DOCUMENT EXTRACT ::
——

The US Supreme Court has agreed to review the appellate decision finding Intel’s disclosure of allegedly imprudent investment decisions for its retirement plans did not start ERISA’s three-year statute of limitations if the plaintiff hadn’t read the disclosures (Sulyma v. Intel Corp. Inv. Policy Comm., 909 F.3d 1069 (9th Cir. 2018)).
A former employee and participant in two of Intel’s retirement plans who invested in two custom Intel investment funds filed the fiduciary breach case. To reduce investment risk through diversification, Intel’s retirement plan committee had increased the funds’ holdings in alternative investments (such as hedge funds and private equity). But those investments had higher fees and, during periods of strong equity-market returns, underperformed relative to index funds and comparable portfolios.
Intel disclosed its investment decisions in several documents — including summary plan descriptions, qualified default investment alternative notices and “fund fact sheets” — posted on two websites. However, the plaintiff testified that he didn’t know about these disclosures, despite admitting he might have accessed Intel’s benefits website 68 times while working for the company.

——

Rows of pointing data
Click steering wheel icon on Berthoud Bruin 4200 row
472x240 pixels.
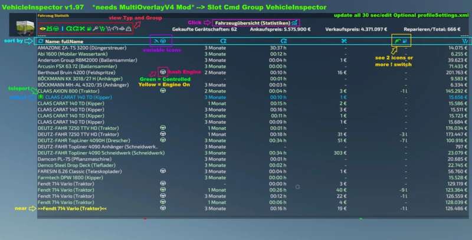163,72
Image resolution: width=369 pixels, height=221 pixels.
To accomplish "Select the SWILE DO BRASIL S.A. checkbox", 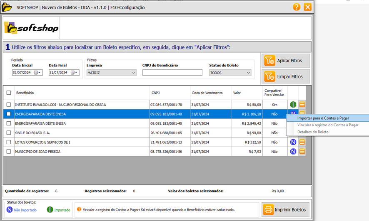I will 9,133.
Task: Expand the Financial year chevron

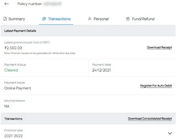Action: pos(170,133)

——

TASKS TO PERFORM ::
a – Decide whether each statement agrees with the Intel case summary, answering yes or no and quoting the deciding words: (i) The plaintiff had invested in two custom Intel investment funds. (ii) The alternative investments carried lower fees than index funds. (iii) Intel posted its disclosures on a single website.
b – Copy word for word the stretch of the Intel case summary from "The US Supreme" through "(9th Cir. 2018)).".

WRITTEN RESPONSES ::
a –
(i) Yes: "who invested in two custom Intel investment funds"
(ii) No: "But those investments had higher fees"
(iii) No: "posted on two websites"

b –
The US Supreme Court has agreed to review the appellate decision finding Intel’s disclosure of allegedly imprudent investment decisions for its retirement plans did not start ERISA’s three-year statute of limitations if the plaintiff hadn’t read the disclosures (Sulyma v. Intel Corp. Inv. Policy Comm., 909 F.3d 1069 (9th Cir. 2018)).